→ **About this task**
Output only the lines below from the one containing "Given: Enable the Name field checkbox" to the one containing "The height and", exactly as written, both ends kept.

→ **Records for processing**
<<<<
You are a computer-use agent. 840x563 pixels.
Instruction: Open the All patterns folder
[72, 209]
>>>>
<<<<
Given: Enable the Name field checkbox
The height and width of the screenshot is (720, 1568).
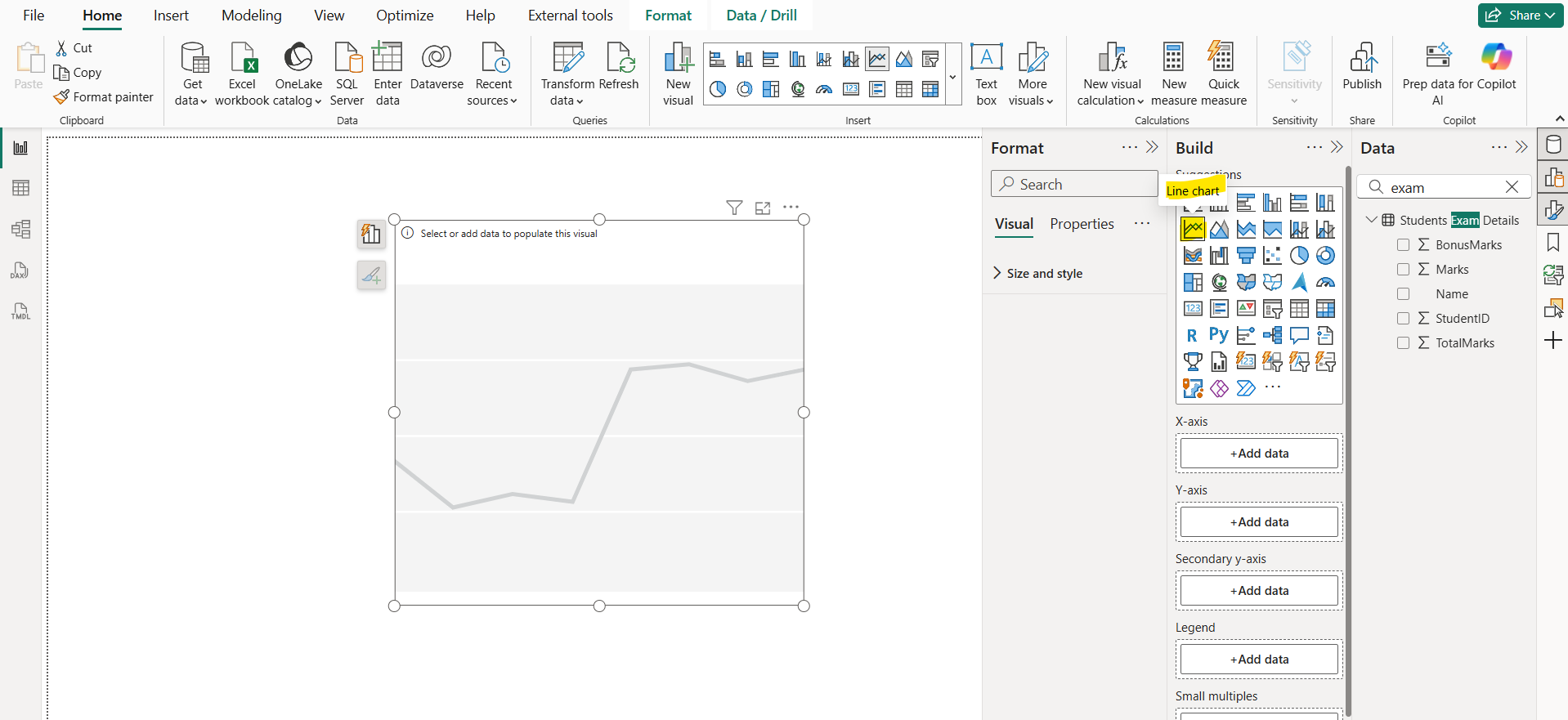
>>>>
→ **Answer space**
Given: Enable the Name field checkbox
The height and width of the screenshot is (720, 1568).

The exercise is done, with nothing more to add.